Depuis 2007, et jusqu’en 2012, les frais de scolarité augmenteront de 50$ par session. Malgré la contestation provoquée par cette décision du gouvernement, cette hausse fait dorénavant partie de la réalité dans le système d’éducation québécois. Tant et si bien que l’IEM s’affaire déjà à préparer l’après 2012. Dans une note économique publiée à la fin du mois d’octobre, l’organisme montréalais s’aligne sur les propositions du rapport Montmarquette et propose d’abolir l’uniformité des frais relatifs à une inscription dans un programme d’études. Par exemple, les étudiants en médecine qui paient actuellement 12,3% du coût de leur formation, verraient leur facture grimper significativement. Les étudiants en lettres, qui défraient 40% des coûts reliés à l’enseignement de leurs programmes, ne verraient que peu ou pas de changement sur leur état de compte.

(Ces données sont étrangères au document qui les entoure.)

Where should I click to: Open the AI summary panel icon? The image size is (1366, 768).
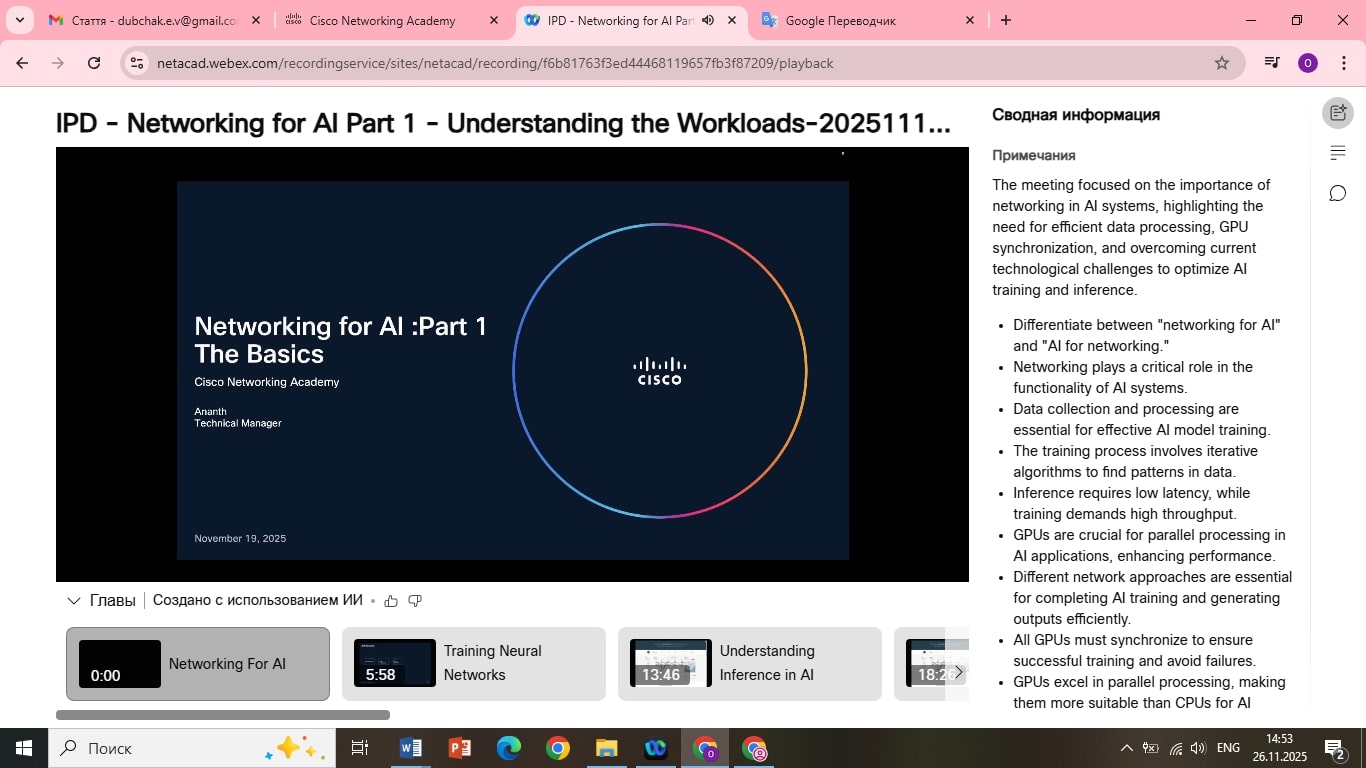pyautogui.click(x=1337, y=113)
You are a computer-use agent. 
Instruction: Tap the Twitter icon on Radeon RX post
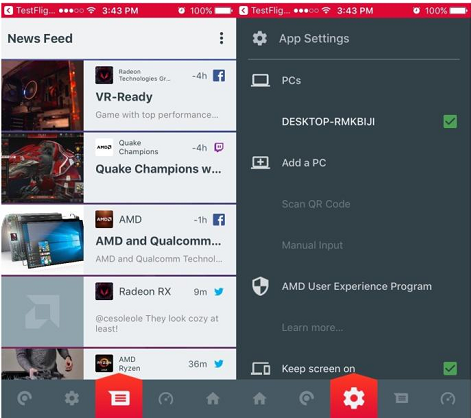pyautogui.click(x=219, y=292)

Le système actuel : une injustice
Pour pallier ce qui pourrait faire exploser le montant à payer pour certaines formations, l’IEM soutient fortement le concept de remboursement proportionnel de la dette étudiante en fonction du revenu (RPR). «On est rendu là. Il y a une injustice flagrante actuellement dans le système d’éducation, affirme l’auteur du document de l’IEM, Mathieu Laberge. Je ne vois pas pourquoi certains étudiants paient pour la formation d’autres étudiants. Il faut avoir l’honnêteté intellectuelle d’y penser». L’économiste soutient fermement que de telles initiatives n’auraient que peu d’effets sur le taux de fréquentation des universités. Philippe Hurteau, co-auteur de l’étude de l’IRIS, qui propose notamment un réinvestissement massif de l’État québécois en éducation, s’oppose fermement aux propositions de M.Laberge : «Chaque hausse des droits de scolarité réduit l’accessibilité et augmente la tendance vers la privatisation et l’américanisation de l’éducation. Règlons le sous-financement en investissant plus dans l’éducation. Le meilleur moyen d’accéder à l’université, c’est d’enlever les obstacles. Il faut faire la différence entre la fréquentation et l’accessibilité. L’IEM ne fait pas cette différence.»

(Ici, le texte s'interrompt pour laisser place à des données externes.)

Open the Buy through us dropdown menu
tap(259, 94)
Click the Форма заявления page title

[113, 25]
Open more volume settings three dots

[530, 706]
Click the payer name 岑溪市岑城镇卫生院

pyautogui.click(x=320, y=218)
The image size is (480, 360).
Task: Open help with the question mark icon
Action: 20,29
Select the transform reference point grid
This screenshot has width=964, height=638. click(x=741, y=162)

Halte à la marchandisation de l’éducation
Mathieu Laberge, qui a été l’élève de Claude Montmarquette, va encore plus loin dans ses propositions. Le dégel asymétrique des frais de scolarité devrait, selon lui, mener dès 2018 à une déréglementation des coûts reliés à la formation universitaire. Autrement dit, les institutions québécoises seraient libres de fixer les droits de scolarité qu’elles souhaitent. Tout cela en ayant pour effet escompté d’augmenter la compétition entre les établissements universitaires québécois. Selon lui, les établissements seraient poussés à développer des expertises dans des domaines de pointe, ce qui favoriserait le recrutement de professeurs de haut niveau : «Il manque de compétition. La compétition peut devenir intéressante si on pousse les universités à créer des programmes d’innovations. Je crois qu’il y a de l’ouverture à l’échelle des administrations universitaires.»

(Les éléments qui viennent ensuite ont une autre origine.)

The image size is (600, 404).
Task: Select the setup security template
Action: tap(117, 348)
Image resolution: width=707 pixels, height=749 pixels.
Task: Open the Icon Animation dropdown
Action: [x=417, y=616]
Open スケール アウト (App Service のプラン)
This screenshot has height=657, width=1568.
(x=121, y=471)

De son côté, Philippe Hurteau dénonce les visées de l’IEM, qu’il qualifie de néo-libérales : «Ils proposent de déréglementer le système d’éducation pour laisser le marché dicter les règles. Pour nous, cela confirme nos appréhensions. Le système actuel est sous-financé et c’est en raison du désengagement de l’État. Actuellement, l’État finance 15% de moins qu’à la fin des années 1980. Notre position est simple:il faut augmenter les chances d’accès aux études supérieures. Les étudiants rendent service à la population une fois leurs études terminées, il ne faut pas oublier cela. Nous devons avoir une vue plus collective. L’IEM propose une marchandisation des programmes. On peut difficilement trouver cela attrayant.» Même son de cloche pour Simon Bérubé, président de la CADEUL : «Cela pousse vers une individualisation de la société. C’est la logique
néo-libérale poussée à l’extrême. Leur agenda politique ne va pas dans le sens du bien commun de la société. Ça sera des privilégiés qui auront accès à certains programmes. Pourquoi un enfant d’une famille modeste ne pourrait-il pas aller dans un de ces programmes? À venir jusqu’à maintenant, le système actuel a fait avancer le Québec. Il faut s’assurer que tout le monde ait accès au programme d’étude qu’il veut. C’est une porte d’entrée vers une éducation utilitariste. L’université doit former des travailleurs, mais aussi des critiques», fait-il valoir.